In [1]:
import pandas as pd

# Forced-choice 

In [2]:
df = pd.read_csv('../clean_data_mturk/forced_choice_emotion_mturk.csv')
df_labels = pd.read_csv('../data_mturk/emotion_labels.csv')

In [3]:
sex = df['sex']
ethnicity = df['ethnicity']

In [4]:
df_emo_answers_wide = df.loc[:, 'Q2.1':'Q195.1'] # subset photos

## Long format DF

In [5]:
df_emo_answers_long = df_emo_answers_wide.reset_index()
df_emo_answers_long['index'] = df_emo_answers_long.index
df_emo_answers_long = df_emo_answers_long.rename(columns={'index':'participantId'})
df_emo_answers_long.head(2)

Unnamed: 0,participantId,Q2.1,Q3.1,Q4.1,Q5.1,Q6.1,Q7.1,Q8.1,Q9.1,Q10.1,...,Q186.1,Q187.1,Q188.1,Q189.1,Q190.1,Q191.1,Q192.1,Q193.1,Q194.1,Q195.1
0,0,Anger,Anger,Anger,Sadness,Anger,Anger,Neutral,Anger,Other,...,Surprise,Fear,Happiness,Happiness,Fear,Uncertain,Uncertain,Anger,Uncertain,Uncertain
1,1,Anger,Anger,Anger,Fear,Anger,Anger,Anger,Anger,Disgust,...,Surprise,Fear,Happiness,Happiness,Other,Other,Anger,Anger,Other,Other


In [6]:
df_emo_answers_long['sex_participant'] = sex 
df_emo_answers_long['ethnicity_participant'] = ethnicity

In [7]:
df_labels['photoId'] =  df_labels['photoId'].str.strip()
photoIds = df_labels['photoId'].tolist()

In [8]:
df_emo_answers_long_m = pd.melt(df_emo_answers_long, 
                              id_vars=['participantId', 'sex_participant', 'ethnicity_participant'], 
                              value_vars=photoIds).reset_index(drop=True).sort_values(by=['participantId'])

> [Records shown]:

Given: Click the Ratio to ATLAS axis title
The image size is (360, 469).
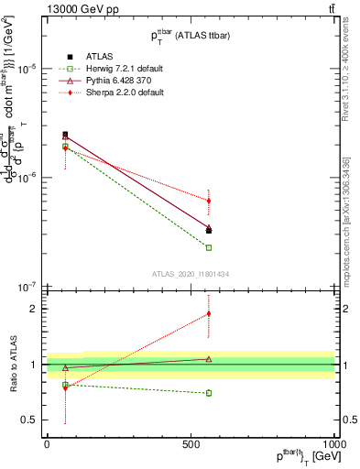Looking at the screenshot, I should pyautogui.click(x=11, y=364).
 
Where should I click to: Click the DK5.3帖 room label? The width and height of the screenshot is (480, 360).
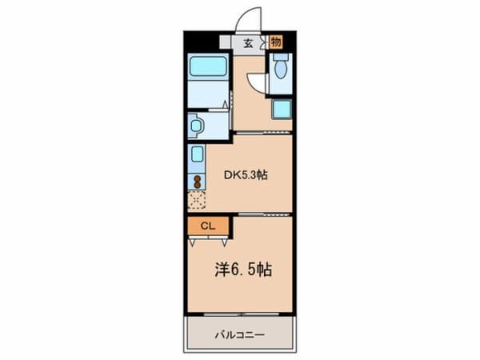coord(246,175)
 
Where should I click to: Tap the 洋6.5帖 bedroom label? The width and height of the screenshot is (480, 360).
coord(243,270)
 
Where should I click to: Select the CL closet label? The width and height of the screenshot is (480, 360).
coord(208,226)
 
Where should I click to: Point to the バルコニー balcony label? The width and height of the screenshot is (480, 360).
coord(239,335)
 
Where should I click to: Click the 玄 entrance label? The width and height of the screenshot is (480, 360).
coord(248,43)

> [Set task]: Pick up the pandas notebook that reshapes the forced-choice emotion responses at the point where it ends, and continue it.

> [In response]:
In [9]:
# df_emo_answers_long_m = pd.melt(df_emo_answers_long_m, id_vars=['participantId'], value_vars=photoIds).reset_index(drop=True).sort_values(by=['participantId'])

In [10]:
df_emo_answers_long_m = df_emo_answers_long_m.rename(columns={'variable':'photoId', 'value':'emotion'})

In [11]:
df_emo_answers_long_m = pd.merge(df_emo_answers_long_m, df_labels, how="left", on=["photoId"], validate="many_to_one")

In [12]:
df_emo_answers_long_m.head(2)

Unnamed: 0,participantId,sex_participant,ethnicity_participant,photoId,emotion,ethnicity,sex,age,label,url
0,0,Male,White or Caucasian,Q2.1,Anger,bipoc,female,adult,anger,https://uwmadison.co1.qualtrics.com/ControlPan...
1,0,Male,White or Caucasian,Q126.1,Neutral,bipoc,male,child,uncertain,https://uwmadison.co1.qualtrics.com/ControlPan...


## Sentiment score

In [13]:
from nltk.sentiment import SentimentIntensityAnalyzer

In [14]:
sia = SentimentIntensityAnalyzer()

In [15]:
df_emo_answers_long_m['sentimentScore'] = df_emo_answers_long_m['emotion'].apply(lambda x: sia.polarity_scores(x)['compound'])

In [16]:
df_emo_answers_long_m.head(2)

Unnamed: 0,participantId,sex_participant,ethnicity_participant,photoId,emotion,ethnicity,sex,age,label,url,sentimentScore
0,0,Male,White or Caucasian,Q2.1,Anger,bipoc,female,adult,anger,https://uwmadison.co1.qualtrics.com/ControlPan...,-0.5719
1,0,Male,White or Caucasian,Q126.1,Neutral,bipoc,male,child,uncertain,https://uwmadison.co1.qualtrics.com/ControlPan...,0.0


## Center predictors

In [17]:
df_emo_answers_long_m['sexC'] = df_emo_answers_long_m['sex'].replace({'female': -0.5, 'male': 0.5})
df_emo_answers_long_m['ageC'] = df_emo_answers_long_m['age'].replace({'child': -0.5, 'adult': 0.5})
df_emo_answers_long_m['ethnicityC'] = df_emo_answers_long_m['ethnicity'].replace({'bipoc': -0.5, 'white': 0.5})


In [18]:
df_emo_answers_long_m.head(2)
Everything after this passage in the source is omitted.